Лена отвернулась. Утехин приблизился, заглянул ей в лицо.
— Обождите, обождите, а зачем же слезки? — Он засмеялся. — О, девичьи слезки! Они похожи на жемчуг.
Помолчал.
— Так что же все-таки случилось? Что помешало? Мама или папа заболел?
— Да хоть бы папа! Какое тебе дело?
— М-да, — протянул Утехин с удовольствием. — Папа? Да он у вас умница — знает, когда заболеть.
Притворно вздохнул:
— Мне бы хоть на время такого папу — с хроническим аппендицитом или с чем-нибудь в этом роде.

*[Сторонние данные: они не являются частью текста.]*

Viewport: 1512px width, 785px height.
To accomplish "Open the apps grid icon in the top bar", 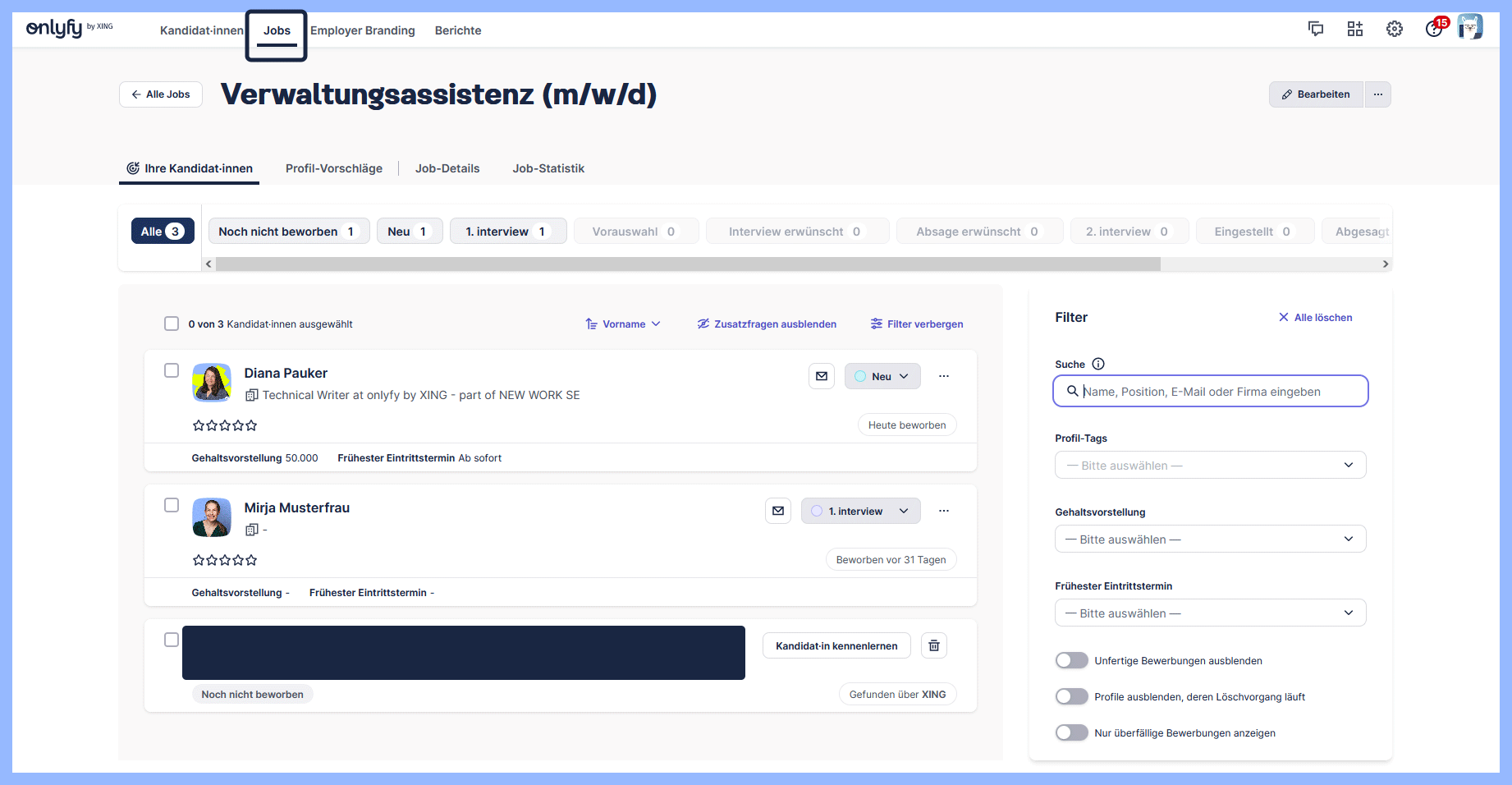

Швырнул недокуренную папиросу за борт. Заговорил с откровенной издевкой:
— Ну, предположим, папа… Это месяц или два, в лучшем случае. А потом что? Тетушка? Или стремглав замуж? — И радостно зашептал: — Я ведь, оказывается, неплохой психолог. М-да, любопытно. Еще когда вы билет сдавали… слышу: «До Новотайгинска». Вы меня не заметили? Я сзади вас стоял. Так, так, думаю, оригинально… Ушам не поверил. Однако, думаю, надо будет проверить…
— Зачем тебе это все?
— Как же? Любопытно познавать механику жизни.
Наклонился, всматриваясь ей в лицо:
— А я, между прочим, считал вас сознательной. Там, на филфаке вы так естественно… Я даже жалел вас. Нет, правда. Оказывается, вы умнее, чем я думал. Только слезок не надо… Это не современно…
Притворно зевнул.
— Что ж, я пойду. А, впрочем, у меня идея: закатиться сейчас в ресторан. Вдвоем! И обмыть ваши новоявленные артистические таланты. Во всяком случае, это приятнее, чем торчать здесь на ветру и ссориться. А?
— Иди к черту, — сказала Лена медленно и внятно.
Утехин взял было ее под руку.
— Брось ты из себя строить…
Лена вспыхнула.
— Если ты…
Ей казалось, что она сейчас способна ударить его.
— Пока, — поклонился Утехин. — Надеюсь, мы еще встретимся. До Новотайгинска далеко.